The official implementation of [SPTS: Single-Point Text Spotting](https://arxiv.org/abs/2112.07917) (ACM MM 2022 Oral). The SPTS tackles scene text spotting as an end-to-end sequence prediction task and requires only extremely low-cost single-point annotations. Below is the overall architecture of SPTS. 

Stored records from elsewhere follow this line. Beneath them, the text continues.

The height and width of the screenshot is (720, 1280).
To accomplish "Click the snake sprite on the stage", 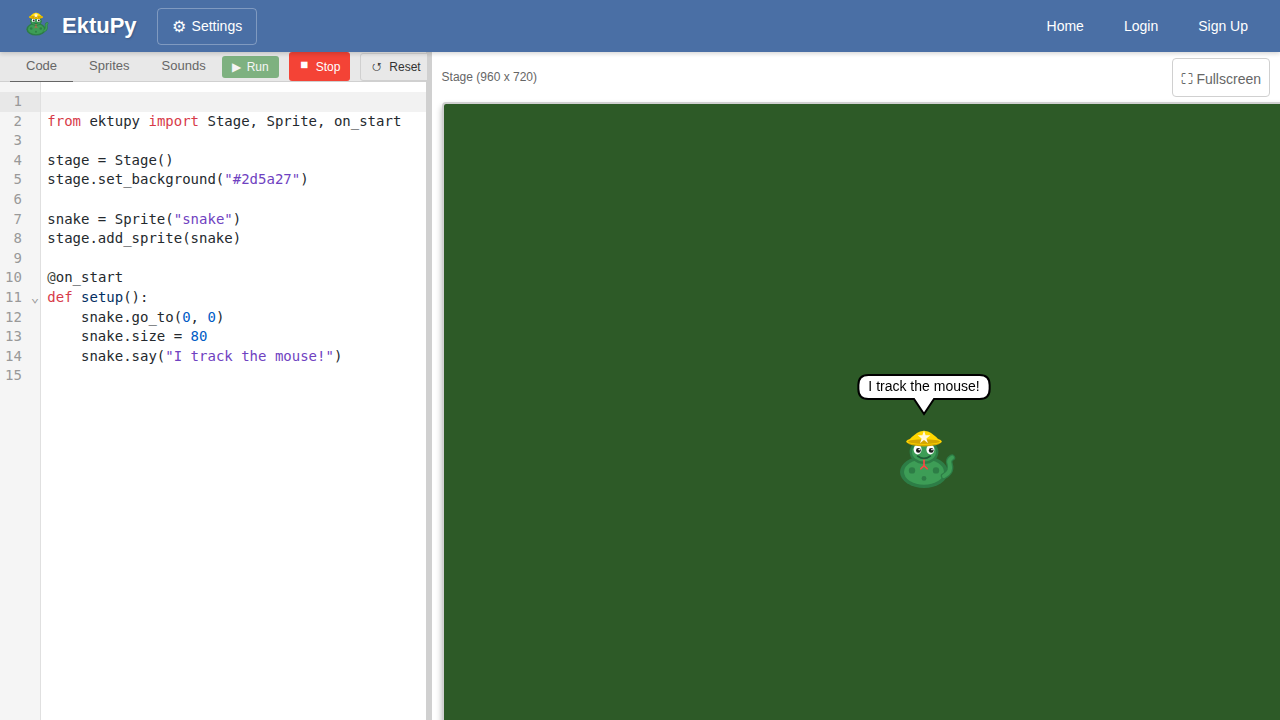I will 925,460.
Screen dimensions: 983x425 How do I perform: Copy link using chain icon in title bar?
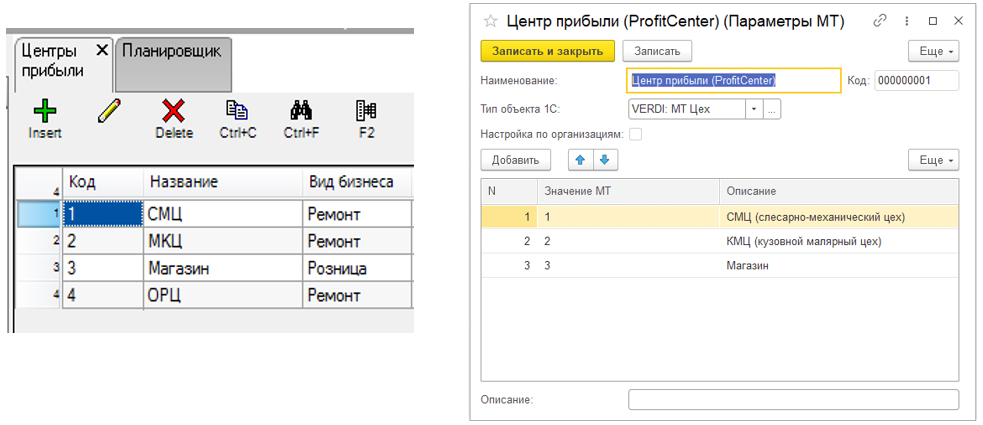[880, 20]
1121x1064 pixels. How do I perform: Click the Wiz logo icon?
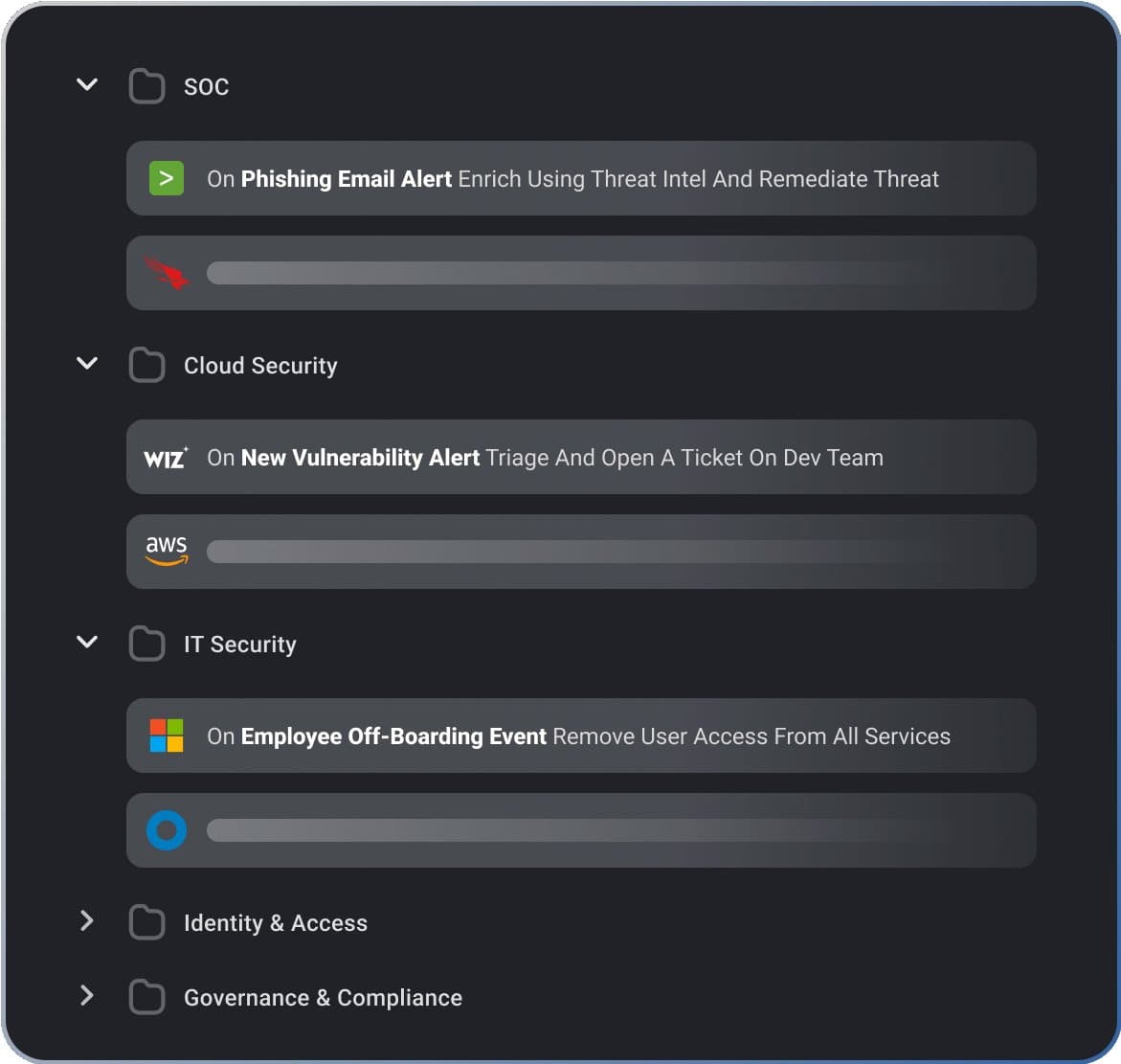[x=166, y=458]
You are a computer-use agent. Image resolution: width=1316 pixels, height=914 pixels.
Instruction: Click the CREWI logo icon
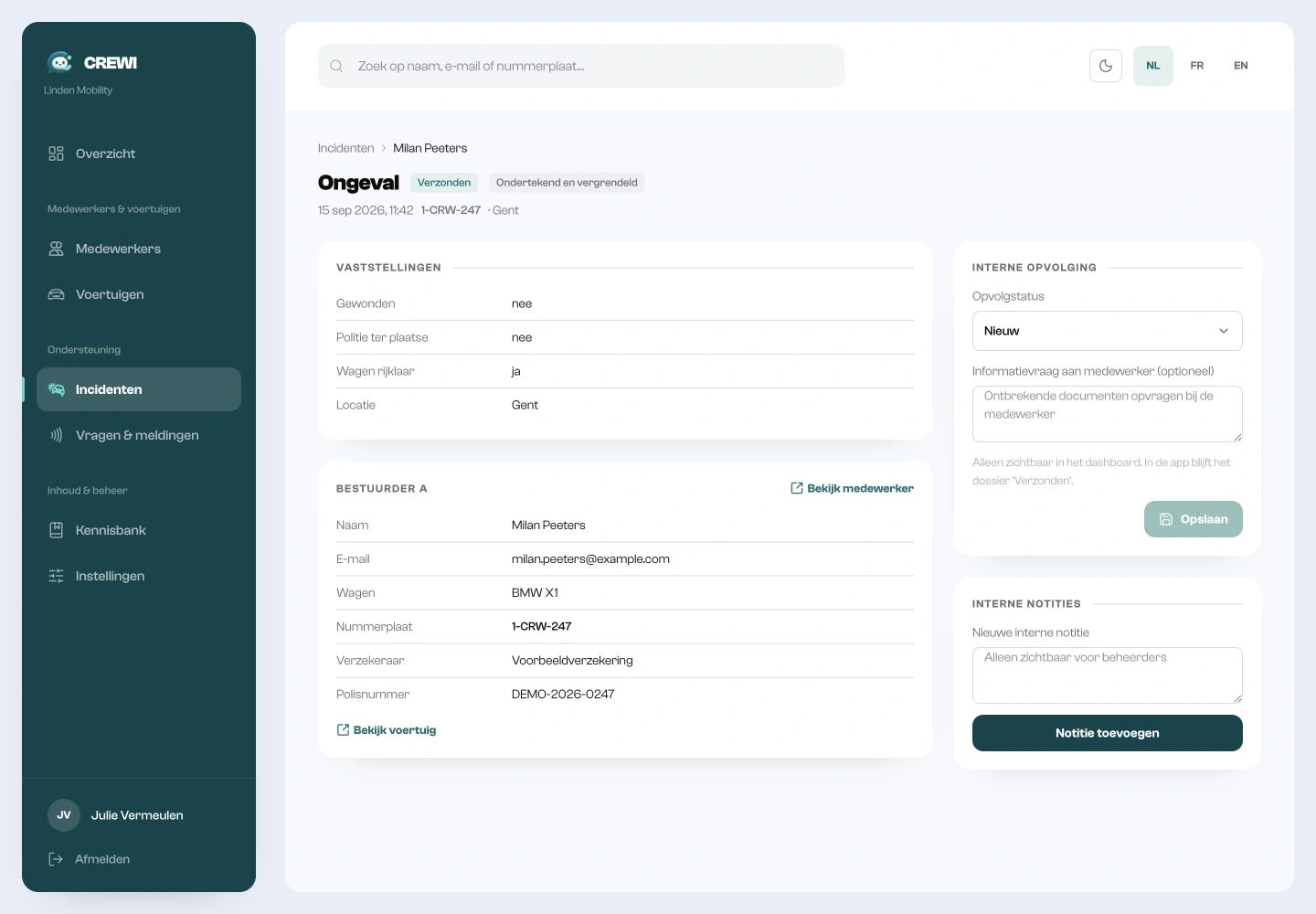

![SPTS](figures/method.svg)

## News
- SPTS v2 will be released at [link](https://github.com/Yuliang-Liu/SPTSv2).
- SPTS is included in [MMOCR](https://github.com/open-mmlab/mmocr).

## Environment
We recommend using [Anaconda](https://www.anaconda.com/) to manage environments. Run the following commands to install dependencies.
```
conda create -n spts python=3.7 -y
conda activate spts
conda install pytorch==1.8.1 torchvision==0.9.1 torchaudio==0.8.1 -c pytorch
git clone https://github.com/shannanyinxiang/SPTS
cd SPTS
pip install -r requirements.txt
```

## Dataset 

- CurvedSynText150k [[paper]](https://openaccess.thecvf.com/content_CVPR_2020/papers/Liu_ABCNet_Real-Time_Scene_Text_Spotting_With_Adaptive_Bezier-Curve_Network_CVPR_2020_paper.pdf): 
  - Part1 (94,723) Download (15.8G) ([Origin](https://universityofadelaide.box.com/s/xyqgqx058jlxiymiorw8fsfmxzf1n03p), [Google](https://drive.google.com/file/d/1OSJ-zId2h3t_-I7g_wUkrK-VqQy153Kj/view?usp=sharing), [BaiduNetDisk](https://pan.baidu.com/s/1Y5pqVqfjcc4FKxW4y8R5jw) password: 4k3x) 
  - Part2 (54,327) Download (9.7G) ([Origin](https://universityofadelaide.box.com/s/e0owoic8xacralf4j5slpgu50xfjoirs), [Google](https://drive.google.com/file/d/1EzkcOlIgEp5wmEubvHb7-J5EImHExYgY/view?usp=sharing), [BaiduNetDisk](https://pan.baidu.com/s/1gRv-IjqAUu6qnXN5BXlOzQ) password: a5f5)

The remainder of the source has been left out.